Bien sûr, il s’agit d’un geste « réversible ». « Un autre délai de 60 jours s’ouvre à l’Europe, partenaire de Téhéran dans le PGAC. Dès que les Européens respectent leurs engagements liés à l’accord nucléaire, nous revenons également à nos engagements», a encore dit le Président Rohani.

Après avoir rompu unilatéralement avec l’accord nucléaire de 2015, Washington a eu recours à des sanctions et à des menaces pour mettre fin à ce qu’il a appelé toutes les exportations de pétrole iraniennes. Le président milliardaire américain Donald Trump a toutefois déclaré qu’il était prêt à négocier avec Téhéran sur un nouvel accord, après que sa politique anti-iranienne n’ait pas atteint son objectif.

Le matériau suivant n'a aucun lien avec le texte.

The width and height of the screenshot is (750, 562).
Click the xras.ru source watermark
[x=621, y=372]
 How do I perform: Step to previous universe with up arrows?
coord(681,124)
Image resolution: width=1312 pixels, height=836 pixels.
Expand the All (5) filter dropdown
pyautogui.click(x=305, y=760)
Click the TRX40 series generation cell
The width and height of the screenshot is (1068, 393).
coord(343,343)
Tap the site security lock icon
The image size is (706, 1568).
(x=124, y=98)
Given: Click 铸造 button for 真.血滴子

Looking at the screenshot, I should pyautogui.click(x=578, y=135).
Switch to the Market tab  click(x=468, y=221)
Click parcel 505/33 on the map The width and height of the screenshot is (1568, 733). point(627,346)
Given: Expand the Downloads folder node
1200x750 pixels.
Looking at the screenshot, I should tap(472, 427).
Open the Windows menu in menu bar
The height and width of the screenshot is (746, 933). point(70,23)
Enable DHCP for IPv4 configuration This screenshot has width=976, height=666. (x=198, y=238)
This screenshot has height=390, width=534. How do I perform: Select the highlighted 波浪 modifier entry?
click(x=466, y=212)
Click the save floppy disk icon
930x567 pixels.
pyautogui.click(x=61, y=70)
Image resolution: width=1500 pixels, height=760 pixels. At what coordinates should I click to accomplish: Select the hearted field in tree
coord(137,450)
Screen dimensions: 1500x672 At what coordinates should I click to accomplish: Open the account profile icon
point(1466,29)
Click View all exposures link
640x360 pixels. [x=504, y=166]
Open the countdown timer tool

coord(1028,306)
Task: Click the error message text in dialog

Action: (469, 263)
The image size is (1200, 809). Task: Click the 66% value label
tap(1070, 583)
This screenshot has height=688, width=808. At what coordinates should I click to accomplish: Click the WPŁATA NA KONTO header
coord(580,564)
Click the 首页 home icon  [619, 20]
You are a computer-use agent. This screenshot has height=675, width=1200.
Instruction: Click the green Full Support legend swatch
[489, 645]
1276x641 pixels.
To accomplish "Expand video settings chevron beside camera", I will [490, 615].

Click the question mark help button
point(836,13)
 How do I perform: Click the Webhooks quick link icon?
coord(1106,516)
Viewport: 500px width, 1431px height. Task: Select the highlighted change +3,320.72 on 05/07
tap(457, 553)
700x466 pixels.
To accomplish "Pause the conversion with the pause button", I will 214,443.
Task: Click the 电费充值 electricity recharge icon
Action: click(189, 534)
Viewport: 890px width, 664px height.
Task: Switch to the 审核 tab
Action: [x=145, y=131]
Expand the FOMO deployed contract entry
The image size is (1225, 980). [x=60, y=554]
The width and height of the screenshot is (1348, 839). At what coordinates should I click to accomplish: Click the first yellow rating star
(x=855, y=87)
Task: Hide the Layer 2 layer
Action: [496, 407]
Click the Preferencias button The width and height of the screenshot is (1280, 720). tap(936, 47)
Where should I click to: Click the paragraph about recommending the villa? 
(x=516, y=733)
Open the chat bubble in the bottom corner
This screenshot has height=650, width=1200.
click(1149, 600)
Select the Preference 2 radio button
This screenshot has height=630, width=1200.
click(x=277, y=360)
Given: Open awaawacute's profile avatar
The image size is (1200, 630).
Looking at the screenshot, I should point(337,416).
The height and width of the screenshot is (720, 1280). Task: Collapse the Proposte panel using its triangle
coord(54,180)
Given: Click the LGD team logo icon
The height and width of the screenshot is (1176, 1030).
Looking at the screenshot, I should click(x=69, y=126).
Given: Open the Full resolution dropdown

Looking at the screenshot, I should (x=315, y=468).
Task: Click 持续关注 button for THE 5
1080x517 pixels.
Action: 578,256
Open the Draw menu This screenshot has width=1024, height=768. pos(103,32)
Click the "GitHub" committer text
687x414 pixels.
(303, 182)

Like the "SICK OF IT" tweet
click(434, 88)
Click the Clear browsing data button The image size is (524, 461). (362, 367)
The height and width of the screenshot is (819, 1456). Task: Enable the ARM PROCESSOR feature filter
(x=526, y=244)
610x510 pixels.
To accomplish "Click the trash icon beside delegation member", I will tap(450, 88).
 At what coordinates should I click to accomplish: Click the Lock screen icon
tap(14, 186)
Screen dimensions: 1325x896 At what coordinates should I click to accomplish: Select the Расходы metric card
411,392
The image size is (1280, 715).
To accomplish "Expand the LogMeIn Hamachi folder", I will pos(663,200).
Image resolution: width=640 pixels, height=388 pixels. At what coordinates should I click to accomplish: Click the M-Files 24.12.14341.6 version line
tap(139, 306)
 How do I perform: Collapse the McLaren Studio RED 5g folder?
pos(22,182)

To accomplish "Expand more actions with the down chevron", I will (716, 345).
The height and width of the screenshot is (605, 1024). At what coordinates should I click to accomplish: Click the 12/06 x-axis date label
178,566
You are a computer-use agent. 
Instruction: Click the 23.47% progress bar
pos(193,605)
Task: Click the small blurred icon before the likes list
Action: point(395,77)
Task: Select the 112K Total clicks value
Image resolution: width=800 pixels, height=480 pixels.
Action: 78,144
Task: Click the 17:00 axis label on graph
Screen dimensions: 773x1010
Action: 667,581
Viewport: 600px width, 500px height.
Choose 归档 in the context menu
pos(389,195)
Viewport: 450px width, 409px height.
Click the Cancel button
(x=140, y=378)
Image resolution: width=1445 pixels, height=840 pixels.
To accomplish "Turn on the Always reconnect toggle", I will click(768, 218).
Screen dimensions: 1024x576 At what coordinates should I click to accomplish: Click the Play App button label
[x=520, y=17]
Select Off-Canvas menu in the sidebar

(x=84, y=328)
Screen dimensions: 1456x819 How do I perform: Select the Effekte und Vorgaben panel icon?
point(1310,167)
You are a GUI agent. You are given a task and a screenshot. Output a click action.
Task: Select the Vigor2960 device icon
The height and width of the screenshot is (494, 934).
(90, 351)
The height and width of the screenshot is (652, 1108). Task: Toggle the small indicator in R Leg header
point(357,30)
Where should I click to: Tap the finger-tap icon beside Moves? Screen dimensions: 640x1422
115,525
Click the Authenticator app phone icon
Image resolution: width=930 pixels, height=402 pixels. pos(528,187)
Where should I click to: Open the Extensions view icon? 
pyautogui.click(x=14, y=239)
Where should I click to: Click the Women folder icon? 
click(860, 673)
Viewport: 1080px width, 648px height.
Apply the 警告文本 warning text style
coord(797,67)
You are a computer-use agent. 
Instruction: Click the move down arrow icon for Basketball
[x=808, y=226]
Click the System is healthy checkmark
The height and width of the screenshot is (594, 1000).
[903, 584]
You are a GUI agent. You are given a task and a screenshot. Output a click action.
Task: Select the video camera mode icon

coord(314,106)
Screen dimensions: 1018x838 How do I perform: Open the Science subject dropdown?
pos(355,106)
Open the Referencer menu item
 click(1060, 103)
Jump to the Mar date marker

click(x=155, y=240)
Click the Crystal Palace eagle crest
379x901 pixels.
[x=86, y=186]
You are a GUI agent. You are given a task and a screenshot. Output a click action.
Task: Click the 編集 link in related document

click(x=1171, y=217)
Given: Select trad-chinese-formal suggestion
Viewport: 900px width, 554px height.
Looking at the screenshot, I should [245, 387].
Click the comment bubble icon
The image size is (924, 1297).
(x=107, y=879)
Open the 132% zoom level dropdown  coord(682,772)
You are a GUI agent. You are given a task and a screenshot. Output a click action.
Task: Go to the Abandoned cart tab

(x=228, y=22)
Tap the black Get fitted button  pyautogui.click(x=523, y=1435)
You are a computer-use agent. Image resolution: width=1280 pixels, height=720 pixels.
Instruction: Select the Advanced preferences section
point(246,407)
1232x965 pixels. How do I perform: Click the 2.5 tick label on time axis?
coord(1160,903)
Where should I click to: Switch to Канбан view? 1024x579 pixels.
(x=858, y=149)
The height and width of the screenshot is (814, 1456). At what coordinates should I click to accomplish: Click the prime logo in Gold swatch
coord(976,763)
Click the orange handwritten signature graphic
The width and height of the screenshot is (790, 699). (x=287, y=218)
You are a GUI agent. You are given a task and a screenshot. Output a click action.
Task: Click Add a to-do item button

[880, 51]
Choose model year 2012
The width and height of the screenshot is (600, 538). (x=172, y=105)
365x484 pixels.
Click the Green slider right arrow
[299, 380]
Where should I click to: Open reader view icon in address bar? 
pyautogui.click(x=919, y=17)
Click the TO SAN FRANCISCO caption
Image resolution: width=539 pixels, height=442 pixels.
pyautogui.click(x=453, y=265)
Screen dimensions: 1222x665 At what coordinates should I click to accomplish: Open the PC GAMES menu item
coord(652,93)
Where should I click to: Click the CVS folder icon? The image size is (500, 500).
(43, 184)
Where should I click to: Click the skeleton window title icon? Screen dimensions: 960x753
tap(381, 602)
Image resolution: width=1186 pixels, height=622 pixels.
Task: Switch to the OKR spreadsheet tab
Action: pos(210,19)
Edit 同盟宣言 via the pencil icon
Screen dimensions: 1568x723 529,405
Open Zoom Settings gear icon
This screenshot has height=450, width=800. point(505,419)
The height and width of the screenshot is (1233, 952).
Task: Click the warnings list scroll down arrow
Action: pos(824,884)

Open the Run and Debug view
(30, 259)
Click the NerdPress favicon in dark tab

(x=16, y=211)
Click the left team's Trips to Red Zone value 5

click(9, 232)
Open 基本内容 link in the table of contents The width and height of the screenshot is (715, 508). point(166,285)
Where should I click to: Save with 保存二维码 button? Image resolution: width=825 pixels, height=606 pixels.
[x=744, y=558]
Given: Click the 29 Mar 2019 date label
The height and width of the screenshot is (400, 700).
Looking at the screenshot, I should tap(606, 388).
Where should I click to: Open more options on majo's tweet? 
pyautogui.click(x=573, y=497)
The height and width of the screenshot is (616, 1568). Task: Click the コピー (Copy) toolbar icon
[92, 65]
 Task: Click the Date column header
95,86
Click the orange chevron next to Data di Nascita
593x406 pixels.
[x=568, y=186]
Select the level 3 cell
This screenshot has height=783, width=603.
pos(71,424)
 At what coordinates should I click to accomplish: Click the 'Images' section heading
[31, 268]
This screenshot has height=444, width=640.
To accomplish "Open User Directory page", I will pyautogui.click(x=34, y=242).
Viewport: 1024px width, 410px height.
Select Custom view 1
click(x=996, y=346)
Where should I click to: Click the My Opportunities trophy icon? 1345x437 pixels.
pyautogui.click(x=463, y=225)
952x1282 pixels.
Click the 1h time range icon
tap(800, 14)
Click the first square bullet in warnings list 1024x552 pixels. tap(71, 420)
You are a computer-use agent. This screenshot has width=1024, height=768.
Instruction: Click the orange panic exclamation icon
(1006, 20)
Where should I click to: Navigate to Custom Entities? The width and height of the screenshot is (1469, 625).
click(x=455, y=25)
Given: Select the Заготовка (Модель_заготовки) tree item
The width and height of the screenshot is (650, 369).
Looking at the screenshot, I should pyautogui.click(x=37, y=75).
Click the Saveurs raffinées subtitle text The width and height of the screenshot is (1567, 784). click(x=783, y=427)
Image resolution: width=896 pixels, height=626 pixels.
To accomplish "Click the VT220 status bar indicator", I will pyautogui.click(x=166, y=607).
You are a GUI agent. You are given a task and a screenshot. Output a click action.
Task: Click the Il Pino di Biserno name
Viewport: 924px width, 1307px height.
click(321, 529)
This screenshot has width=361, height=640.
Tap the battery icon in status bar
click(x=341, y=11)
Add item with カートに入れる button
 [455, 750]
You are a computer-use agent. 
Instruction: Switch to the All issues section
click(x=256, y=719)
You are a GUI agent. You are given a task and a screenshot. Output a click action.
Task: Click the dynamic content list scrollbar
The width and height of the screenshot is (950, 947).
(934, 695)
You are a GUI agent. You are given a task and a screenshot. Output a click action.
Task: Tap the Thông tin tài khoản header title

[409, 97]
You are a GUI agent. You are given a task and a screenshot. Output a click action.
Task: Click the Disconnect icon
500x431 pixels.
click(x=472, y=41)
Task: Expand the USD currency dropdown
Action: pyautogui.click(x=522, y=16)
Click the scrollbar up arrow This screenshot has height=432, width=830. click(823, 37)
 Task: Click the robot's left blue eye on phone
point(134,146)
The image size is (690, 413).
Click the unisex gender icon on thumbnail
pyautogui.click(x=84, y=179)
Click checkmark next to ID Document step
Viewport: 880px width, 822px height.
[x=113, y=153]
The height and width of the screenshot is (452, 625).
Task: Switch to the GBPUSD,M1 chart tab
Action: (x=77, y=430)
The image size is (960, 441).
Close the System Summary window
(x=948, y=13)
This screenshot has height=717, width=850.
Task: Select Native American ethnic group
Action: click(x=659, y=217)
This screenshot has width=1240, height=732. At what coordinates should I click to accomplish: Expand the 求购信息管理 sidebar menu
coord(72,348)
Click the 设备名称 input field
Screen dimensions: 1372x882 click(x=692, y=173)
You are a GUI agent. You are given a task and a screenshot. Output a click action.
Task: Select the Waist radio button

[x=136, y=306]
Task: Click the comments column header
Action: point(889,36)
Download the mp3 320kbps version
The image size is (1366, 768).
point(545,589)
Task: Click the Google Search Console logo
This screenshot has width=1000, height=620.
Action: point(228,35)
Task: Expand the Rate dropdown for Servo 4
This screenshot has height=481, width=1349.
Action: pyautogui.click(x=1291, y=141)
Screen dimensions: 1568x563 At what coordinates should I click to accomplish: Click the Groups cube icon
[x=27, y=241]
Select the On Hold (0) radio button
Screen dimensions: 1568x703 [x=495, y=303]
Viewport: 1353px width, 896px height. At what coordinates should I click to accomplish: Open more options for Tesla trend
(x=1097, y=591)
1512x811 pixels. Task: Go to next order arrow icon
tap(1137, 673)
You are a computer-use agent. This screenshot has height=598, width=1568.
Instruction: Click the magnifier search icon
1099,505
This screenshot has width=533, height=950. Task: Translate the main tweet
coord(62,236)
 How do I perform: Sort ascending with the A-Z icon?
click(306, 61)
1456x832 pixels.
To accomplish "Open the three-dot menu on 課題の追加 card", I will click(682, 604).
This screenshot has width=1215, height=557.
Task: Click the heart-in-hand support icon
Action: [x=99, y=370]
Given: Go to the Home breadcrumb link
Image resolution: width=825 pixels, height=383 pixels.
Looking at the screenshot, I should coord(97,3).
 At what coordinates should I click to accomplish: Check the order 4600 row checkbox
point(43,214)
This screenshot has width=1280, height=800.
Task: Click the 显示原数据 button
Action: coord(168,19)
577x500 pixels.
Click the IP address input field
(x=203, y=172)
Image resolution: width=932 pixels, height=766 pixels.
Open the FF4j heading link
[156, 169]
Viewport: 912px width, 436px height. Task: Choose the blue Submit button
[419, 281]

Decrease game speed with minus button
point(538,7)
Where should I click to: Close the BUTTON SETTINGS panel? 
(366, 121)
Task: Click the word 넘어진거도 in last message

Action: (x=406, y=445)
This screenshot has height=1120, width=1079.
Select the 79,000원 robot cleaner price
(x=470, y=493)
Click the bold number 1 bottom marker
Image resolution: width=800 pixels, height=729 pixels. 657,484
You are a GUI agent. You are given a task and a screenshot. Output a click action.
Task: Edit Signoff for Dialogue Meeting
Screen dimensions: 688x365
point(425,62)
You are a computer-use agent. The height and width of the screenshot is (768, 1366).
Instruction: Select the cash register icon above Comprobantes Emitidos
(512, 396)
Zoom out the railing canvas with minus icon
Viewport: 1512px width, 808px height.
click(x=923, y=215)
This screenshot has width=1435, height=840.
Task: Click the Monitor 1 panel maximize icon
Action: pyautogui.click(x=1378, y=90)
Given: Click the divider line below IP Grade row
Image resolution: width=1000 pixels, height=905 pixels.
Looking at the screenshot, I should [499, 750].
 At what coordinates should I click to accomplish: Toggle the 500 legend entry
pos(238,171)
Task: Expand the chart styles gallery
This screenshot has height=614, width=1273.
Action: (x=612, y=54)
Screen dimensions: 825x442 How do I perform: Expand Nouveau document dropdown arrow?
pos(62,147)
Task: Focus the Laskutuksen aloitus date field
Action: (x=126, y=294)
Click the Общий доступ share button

La France dit que les efforts visant à sauver un accord nucléaire multilatéral de 2015 sur le programme nucléaire iranien reposent sur la disposition des États-Unis de dérogations aux sanctions qu’elle a unilatéralement réimposées à Téhéran. Le non américain à la demande de dérogation de la France sur les exportations pétrolières iraniennes a sonné le glas de la médiation française qui voulait diriger les efforts européens  pour remplir les engagements envers l’Iran liés au PGAC jamais tenus.